* _What is expected_: Find every line in the records below that contains the word "Where", and copy each such line. Case matters.

Raw records
----------

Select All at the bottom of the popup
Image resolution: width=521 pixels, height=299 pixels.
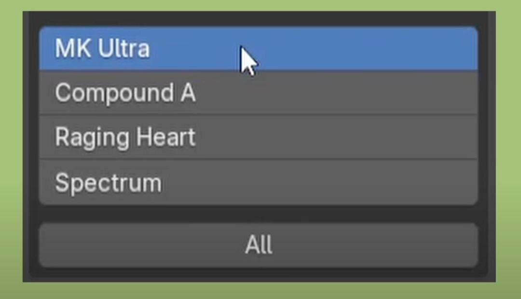point(258,245)
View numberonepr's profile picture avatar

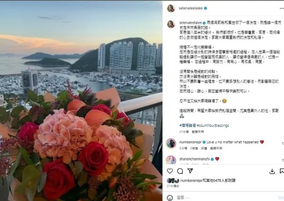point(171,144)
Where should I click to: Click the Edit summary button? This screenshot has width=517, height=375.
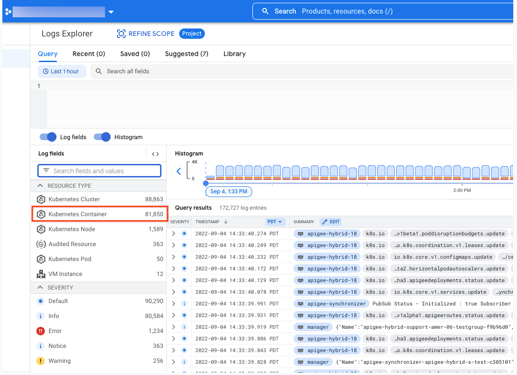pos(330,222)
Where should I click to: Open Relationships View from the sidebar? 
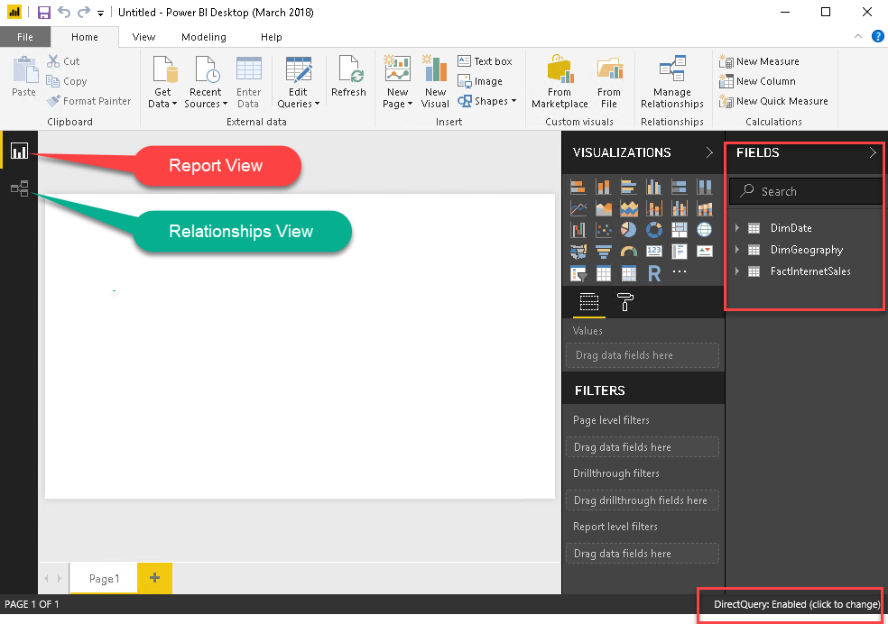pyautogui.click(x=19, y=188)
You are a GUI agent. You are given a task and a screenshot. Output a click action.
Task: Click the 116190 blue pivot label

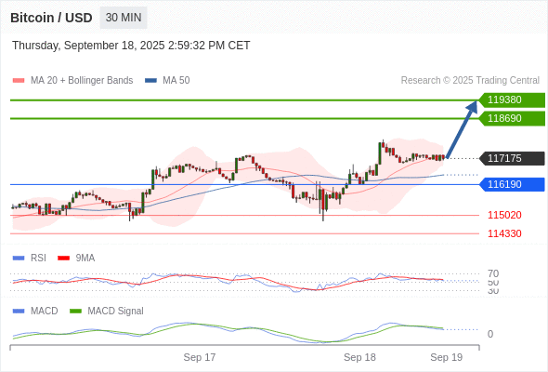[x=512, y=184]
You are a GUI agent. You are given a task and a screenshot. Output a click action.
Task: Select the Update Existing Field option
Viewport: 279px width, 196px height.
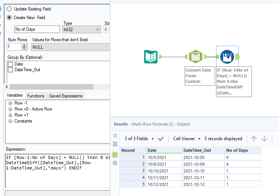(x=9, y=9)
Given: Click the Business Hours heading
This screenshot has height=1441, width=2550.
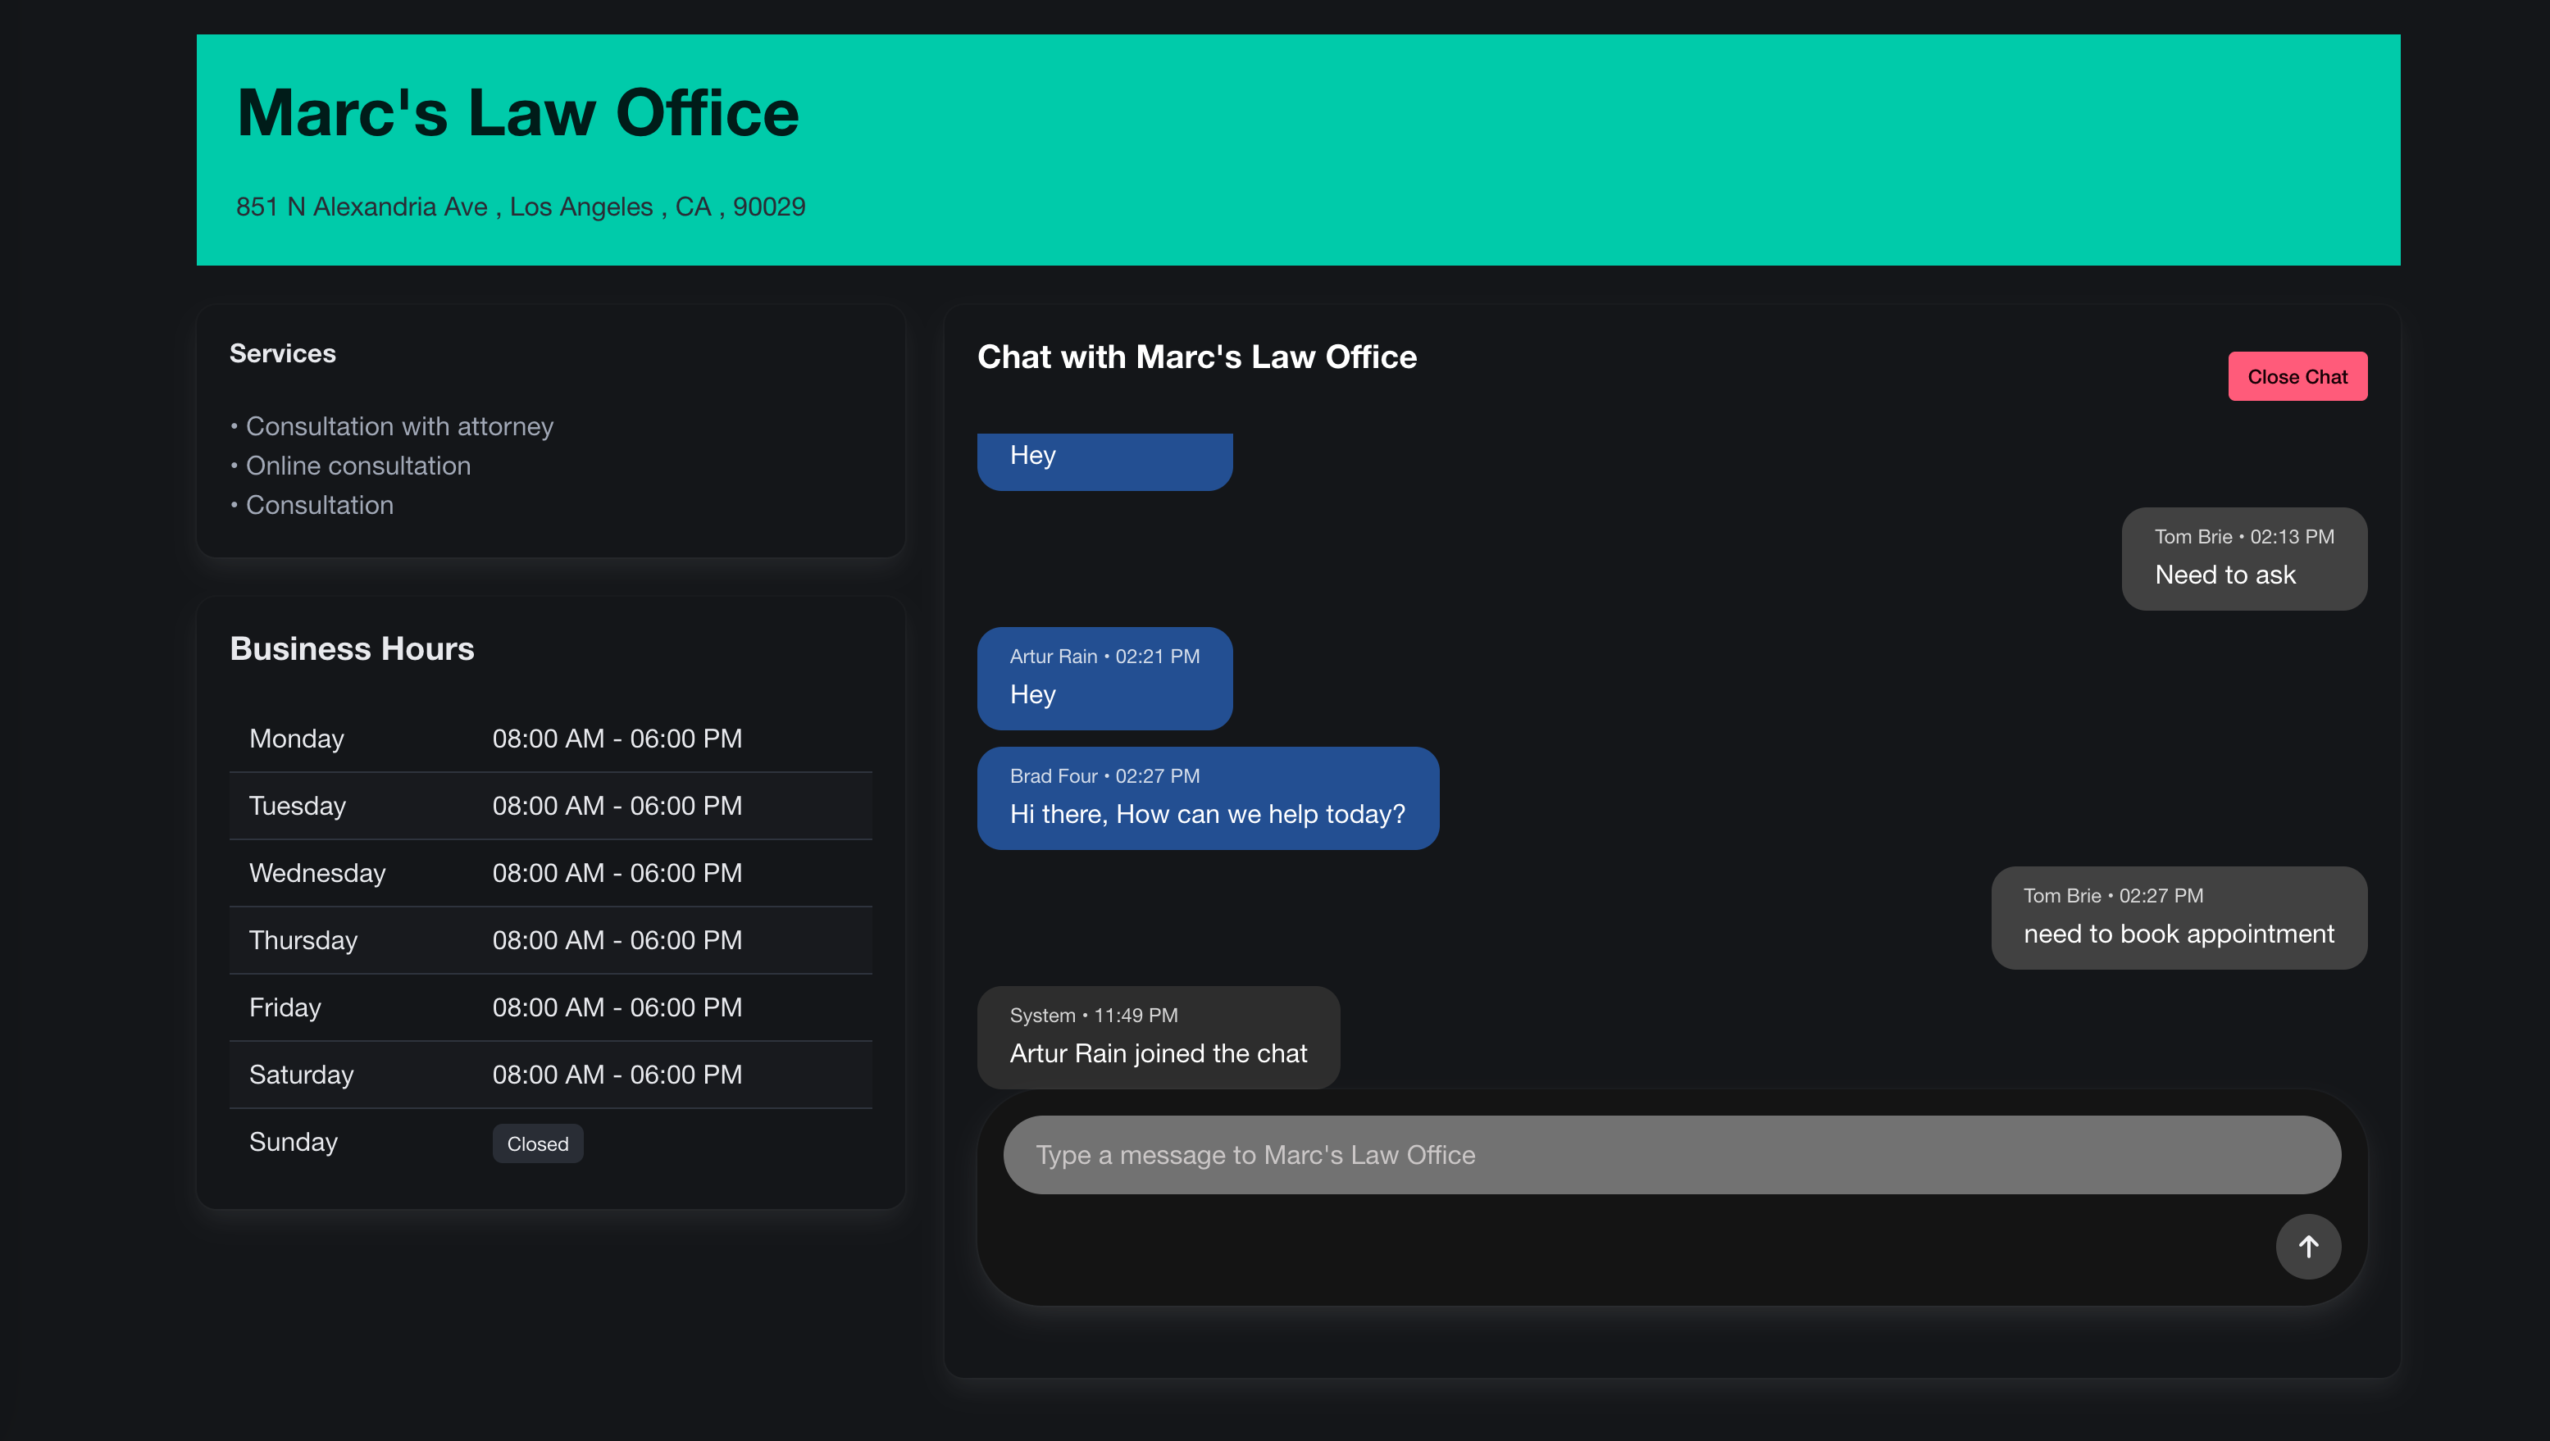Looking at the screenshot, I should click(351, 649).
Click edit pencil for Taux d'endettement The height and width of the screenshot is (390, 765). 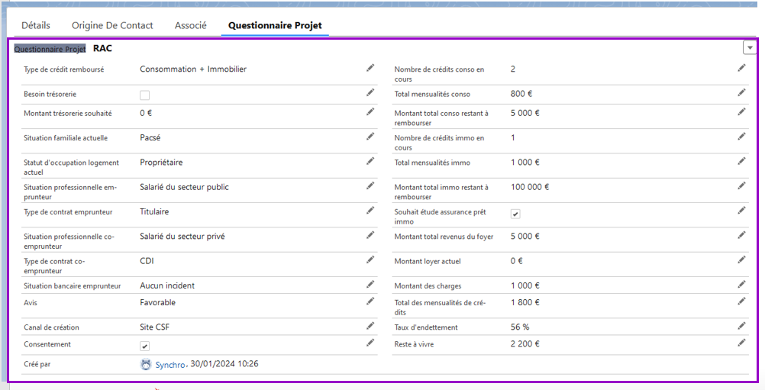click(741, 326)
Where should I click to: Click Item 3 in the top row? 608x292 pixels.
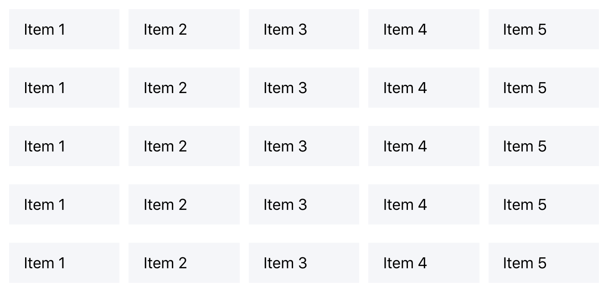pos(304,29)
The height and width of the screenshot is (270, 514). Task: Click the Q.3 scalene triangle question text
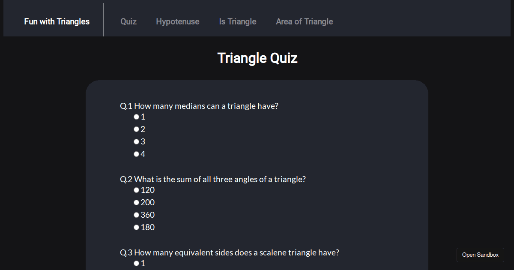coord(229,252)
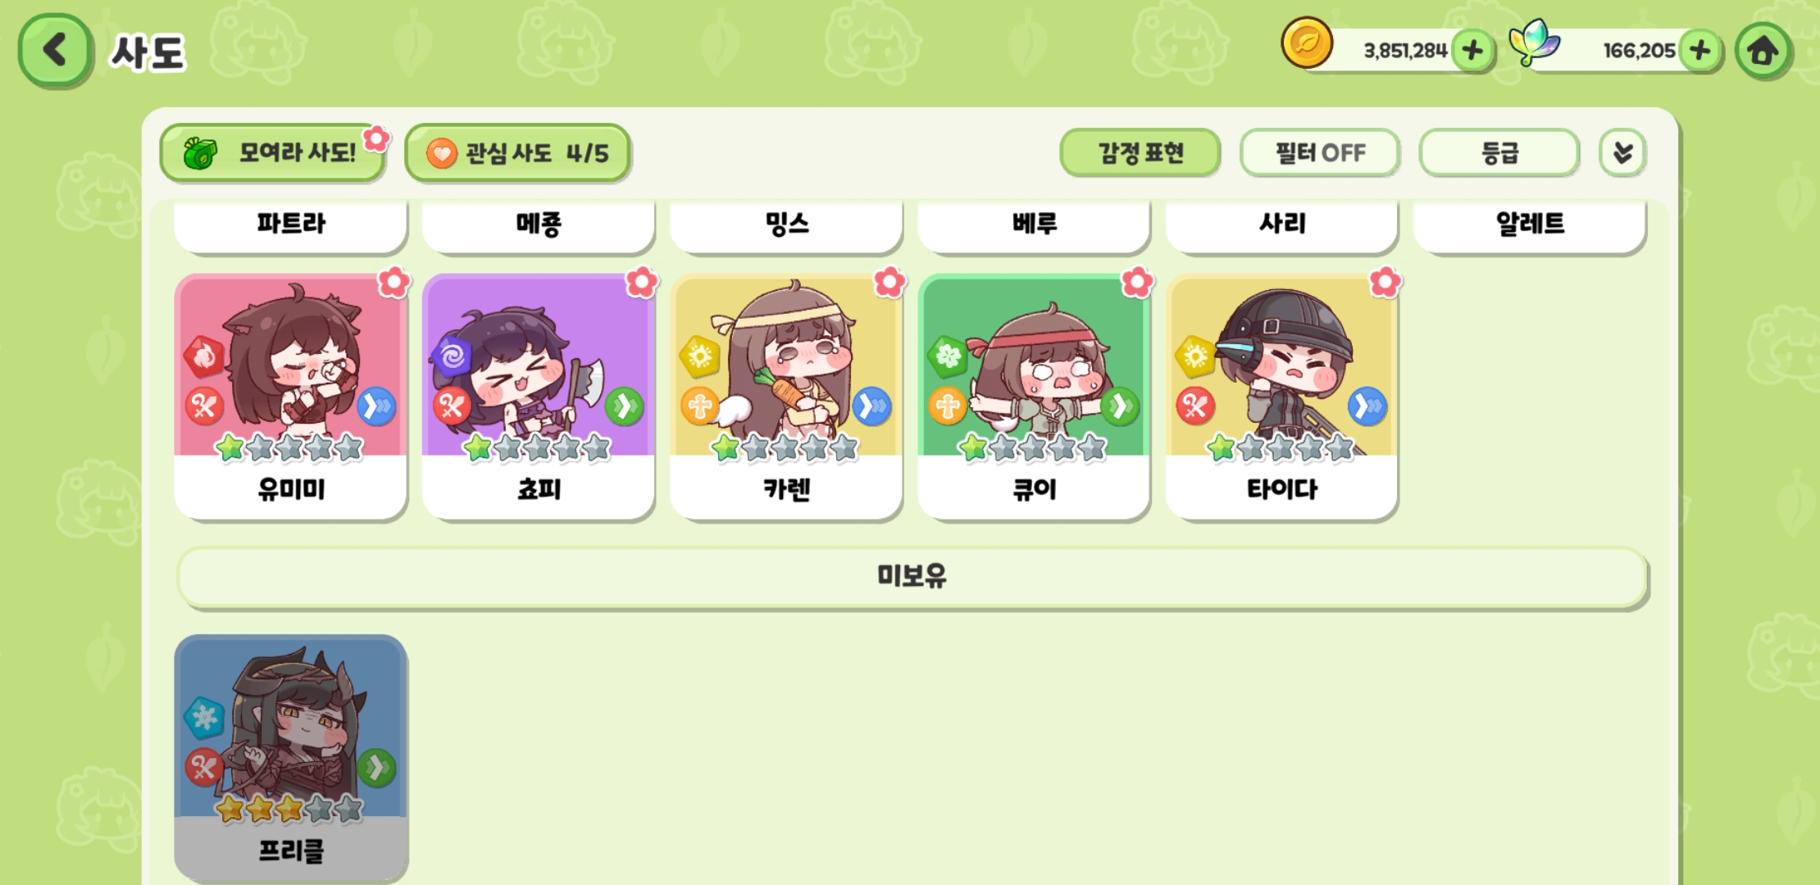Open the 모여라 사도! button
The height and width of the screenshot is (885, 1820).
tap(273, 152)
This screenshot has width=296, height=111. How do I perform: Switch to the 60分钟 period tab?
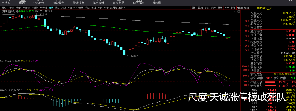coord(43,8)
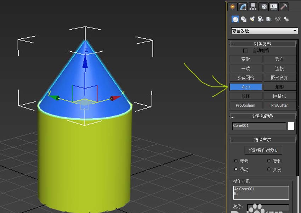Select the Helpers tape-measure icon

click(269, 19)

----------

* _In response_:
Where should I click to: Click the Edit summary button? This screenshot has width=517, height=375.
Where should I click to: Open Relationships View from the sidebar? 
Where should I click to: Click Item 3 in the top row? 608x292 pixels.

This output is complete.